Buckyballs, a shortened form of the more technical but no less awesome name Buckminsterfullerene, are so named because they resemble the geodesic domes of legendary architect Buckminster Fuller. The structure of a buckyball is made of twenty hexagons and twelve pentagons, with a carbon atom found at each vertex. These carbon buckyballs aren't the only type of fullerene, but they are by far the most common, particularly since it occurs naturally in soot.
Their unique structures makes these giant molecules useful in everything from superconductors to water purification, and we're still exploring the full scope of their possible electrical and chemical application. Scientists are also still trying to figure out just how buckyballs fit into the spread of carbon throughout the universe. Of course, carbon is the basis of all organic compounds - and, by extension, all life - on Earth, and a structure that can carry sixty all-important carbon atoms in every molecule could be vitally important to the development of life in the universe.

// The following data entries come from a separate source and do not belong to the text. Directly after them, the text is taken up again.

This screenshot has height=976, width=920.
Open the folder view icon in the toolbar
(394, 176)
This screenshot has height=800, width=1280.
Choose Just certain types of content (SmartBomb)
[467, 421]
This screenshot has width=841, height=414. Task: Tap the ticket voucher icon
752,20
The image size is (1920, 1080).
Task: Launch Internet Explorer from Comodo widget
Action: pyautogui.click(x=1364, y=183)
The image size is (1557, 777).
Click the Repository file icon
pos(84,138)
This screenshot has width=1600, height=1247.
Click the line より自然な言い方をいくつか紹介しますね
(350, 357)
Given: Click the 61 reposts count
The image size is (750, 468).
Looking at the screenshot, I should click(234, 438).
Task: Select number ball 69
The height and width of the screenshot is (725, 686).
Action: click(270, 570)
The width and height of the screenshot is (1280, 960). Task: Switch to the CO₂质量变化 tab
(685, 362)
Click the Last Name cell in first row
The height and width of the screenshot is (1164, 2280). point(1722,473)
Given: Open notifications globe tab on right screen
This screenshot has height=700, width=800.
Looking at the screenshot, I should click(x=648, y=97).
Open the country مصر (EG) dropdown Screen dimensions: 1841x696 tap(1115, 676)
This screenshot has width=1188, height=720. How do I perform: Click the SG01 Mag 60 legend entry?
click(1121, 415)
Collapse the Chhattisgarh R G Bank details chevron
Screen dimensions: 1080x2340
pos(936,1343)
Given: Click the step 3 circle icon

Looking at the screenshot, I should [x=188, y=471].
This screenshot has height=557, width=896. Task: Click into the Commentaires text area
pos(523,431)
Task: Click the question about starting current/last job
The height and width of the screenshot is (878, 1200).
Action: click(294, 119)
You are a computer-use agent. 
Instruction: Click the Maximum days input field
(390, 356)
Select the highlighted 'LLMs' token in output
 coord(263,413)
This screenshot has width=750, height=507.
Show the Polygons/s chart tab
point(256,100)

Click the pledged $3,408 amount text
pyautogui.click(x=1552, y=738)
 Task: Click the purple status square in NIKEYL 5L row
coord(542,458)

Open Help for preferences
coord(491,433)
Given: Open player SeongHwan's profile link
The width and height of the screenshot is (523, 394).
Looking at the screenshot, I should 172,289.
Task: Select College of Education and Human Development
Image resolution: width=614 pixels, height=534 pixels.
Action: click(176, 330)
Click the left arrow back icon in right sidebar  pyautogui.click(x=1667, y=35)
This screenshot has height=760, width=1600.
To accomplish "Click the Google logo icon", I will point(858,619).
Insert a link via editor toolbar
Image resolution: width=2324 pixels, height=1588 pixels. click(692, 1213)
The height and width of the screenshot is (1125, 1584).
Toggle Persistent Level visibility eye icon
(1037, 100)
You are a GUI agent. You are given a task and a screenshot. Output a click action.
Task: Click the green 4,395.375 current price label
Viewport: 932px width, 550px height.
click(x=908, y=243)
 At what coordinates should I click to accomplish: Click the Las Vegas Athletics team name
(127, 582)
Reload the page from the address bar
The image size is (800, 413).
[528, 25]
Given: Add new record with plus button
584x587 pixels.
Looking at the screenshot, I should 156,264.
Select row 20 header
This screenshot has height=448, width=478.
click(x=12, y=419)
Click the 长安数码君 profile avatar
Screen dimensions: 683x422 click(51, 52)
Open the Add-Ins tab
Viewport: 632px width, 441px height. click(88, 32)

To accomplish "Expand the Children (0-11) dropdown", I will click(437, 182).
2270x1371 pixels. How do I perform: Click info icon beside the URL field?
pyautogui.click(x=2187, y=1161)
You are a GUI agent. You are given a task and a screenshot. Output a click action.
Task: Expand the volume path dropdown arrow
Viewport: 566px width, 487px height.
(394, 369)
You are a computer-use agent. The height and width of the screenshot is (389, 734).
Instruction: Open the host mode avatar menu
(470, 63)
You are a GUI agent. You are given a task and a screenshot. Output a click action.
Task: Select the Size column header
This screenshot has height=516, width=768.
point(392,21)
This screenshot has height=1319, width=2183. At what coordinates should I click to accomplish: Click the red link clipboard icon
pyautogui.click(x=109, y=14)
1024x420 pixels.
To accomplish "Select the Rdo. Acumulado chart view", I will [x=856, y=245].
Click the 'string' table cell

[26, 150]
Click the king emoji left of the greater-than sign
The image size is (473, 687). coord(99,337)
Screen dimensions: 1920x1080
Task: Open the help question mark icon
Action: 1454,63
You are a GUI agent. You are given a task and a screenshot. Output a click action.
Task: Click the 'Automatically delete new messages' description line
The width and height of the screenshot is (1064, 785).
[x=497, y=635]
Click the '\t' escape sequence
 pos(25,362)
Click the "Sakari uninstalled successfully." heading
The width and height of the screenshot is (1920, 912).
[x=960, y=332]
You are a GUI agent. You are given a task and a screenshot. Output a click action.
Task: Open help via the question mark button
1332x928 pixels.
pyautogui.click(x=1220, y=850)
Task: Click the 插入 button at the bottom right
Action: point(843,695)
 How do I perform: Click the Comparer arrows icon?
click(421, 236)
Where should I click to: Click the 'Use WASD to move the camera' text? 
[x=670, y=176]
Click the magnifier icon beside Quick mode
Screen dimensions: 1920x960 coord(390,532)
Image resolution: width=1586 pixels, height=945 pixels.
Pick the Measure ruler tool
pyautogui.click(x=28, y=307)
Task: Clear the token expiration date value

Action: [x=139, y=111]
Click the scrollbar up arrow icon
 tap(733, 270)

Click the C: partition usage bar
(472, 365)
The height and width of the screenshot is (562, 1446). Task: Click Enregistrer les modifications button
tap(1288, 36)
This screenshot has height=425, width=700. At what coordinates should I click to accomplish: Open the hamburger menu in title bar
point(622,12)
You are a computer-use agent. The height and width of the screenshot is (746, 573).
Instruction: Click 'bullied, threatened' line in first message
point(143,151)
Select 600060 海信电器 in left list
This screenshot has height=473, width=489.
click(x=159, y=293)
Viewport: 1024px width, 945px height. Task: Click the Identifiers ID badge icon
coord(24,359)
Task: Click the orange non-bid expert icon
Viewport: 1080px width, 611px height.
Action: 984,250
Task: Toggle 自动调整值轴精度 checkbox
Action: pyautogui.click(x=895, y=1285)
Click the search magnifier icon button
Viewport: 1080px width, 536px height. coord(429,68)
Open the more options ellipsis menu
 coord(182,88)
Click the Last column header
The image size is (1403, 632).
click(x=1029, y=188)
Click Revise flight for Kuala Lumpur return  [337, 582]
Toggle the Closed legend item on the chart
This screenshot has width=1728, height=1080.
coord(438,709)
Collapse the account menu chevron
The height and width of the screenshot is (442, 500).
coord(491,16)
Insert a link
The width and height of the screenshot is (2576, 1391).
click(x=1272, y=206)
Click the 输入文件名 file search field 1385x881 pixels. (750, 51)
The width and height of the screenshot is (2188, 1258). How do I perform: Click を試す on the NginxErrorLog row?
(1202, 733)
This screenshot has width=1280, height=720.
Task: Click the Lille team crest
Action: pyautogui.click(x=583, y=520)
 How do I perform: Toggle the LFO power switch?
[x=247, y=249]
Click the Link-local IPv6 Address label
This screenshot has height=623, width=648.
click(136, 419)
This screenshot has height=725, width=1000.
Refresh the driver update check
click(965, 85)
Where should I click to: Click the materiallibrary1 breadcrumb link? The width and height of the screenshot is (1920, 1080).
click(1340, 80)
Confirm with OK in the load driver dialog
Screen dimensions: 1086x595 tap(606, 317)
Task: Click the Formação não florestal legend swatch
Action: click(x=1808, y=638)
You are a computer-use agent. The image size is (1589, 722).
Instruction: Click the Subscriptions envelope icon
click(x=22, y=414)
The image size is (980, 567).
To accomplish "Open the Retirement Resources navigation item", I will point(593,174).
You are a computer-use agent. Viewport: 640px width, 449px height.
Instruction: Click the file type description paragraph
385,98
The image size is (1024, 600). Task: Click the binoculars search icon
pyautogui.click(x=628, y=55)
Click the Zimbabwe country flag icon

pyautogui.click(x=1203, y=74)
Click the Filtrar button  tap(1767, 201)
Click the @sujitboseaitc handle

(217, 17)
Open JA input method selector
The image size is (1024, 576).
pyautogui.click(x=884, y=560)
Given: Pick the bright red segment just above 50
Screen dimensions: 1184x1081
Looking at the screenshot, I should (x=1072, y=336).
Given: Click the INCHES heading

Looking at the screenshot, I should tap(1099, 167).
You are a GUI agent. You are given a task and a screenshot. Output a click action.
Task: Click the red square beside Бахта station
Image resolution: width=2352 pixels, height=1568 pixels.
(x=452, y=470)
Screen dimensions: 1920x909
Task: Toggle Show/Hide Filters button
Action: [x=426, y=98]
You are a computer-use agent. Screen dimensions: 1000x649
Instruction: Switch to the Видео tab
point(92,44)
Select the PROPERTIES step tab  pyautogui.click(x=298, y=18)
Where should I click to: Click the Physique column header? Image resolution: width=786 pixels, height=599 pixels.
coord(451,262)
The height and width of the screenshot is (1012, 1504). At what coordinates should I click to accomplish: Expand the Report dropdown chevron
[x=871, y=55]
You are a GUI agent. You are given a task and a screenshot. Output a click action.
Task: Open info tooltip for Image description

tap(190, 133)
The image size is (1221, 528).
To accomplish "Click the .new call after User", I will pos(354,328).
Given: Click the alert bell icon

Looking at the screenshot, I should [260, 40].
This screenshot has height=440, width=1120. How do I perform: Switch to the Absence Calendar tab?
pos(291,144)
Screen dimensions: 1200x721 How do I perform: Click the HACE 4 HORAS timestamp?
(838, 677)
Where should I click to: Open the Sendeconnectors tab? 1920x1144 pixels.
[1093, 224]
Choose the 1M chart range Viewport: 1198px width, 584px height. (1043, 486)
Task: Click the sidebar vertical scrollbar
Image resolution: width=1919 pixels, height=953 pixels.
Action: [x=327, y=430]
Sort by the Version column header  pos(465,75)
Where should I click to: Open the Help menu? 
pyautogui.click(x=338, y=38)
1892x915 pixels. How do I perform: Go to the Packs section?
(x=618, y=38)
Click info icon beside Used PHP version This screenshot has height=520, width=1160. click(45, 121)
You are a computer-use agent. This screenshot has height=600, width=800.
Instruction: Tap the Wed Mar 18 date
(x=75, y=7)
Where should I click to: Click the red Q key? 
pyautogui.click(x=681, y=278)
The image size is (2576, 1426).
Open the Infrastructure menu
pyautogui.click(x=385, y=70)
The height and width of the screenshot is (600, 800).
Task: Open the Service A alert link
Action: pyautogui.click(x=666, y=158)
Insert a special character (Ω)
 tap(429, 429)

That's why the latest discovery of NASA's Spitzer Space Telescope, which is charged with studying infrared wavelengths, is so exciting. Spitzer detected specks of solid buckyballs around the binary star system XX Ophiuchi, located 6,500 light-years away. The buckyballs are all stacked together in particles "like oranges in a crate", according to lead author Nye Evans, and all these particles added together could fill a volume equivalent to 10,000 times that of Mount Everest.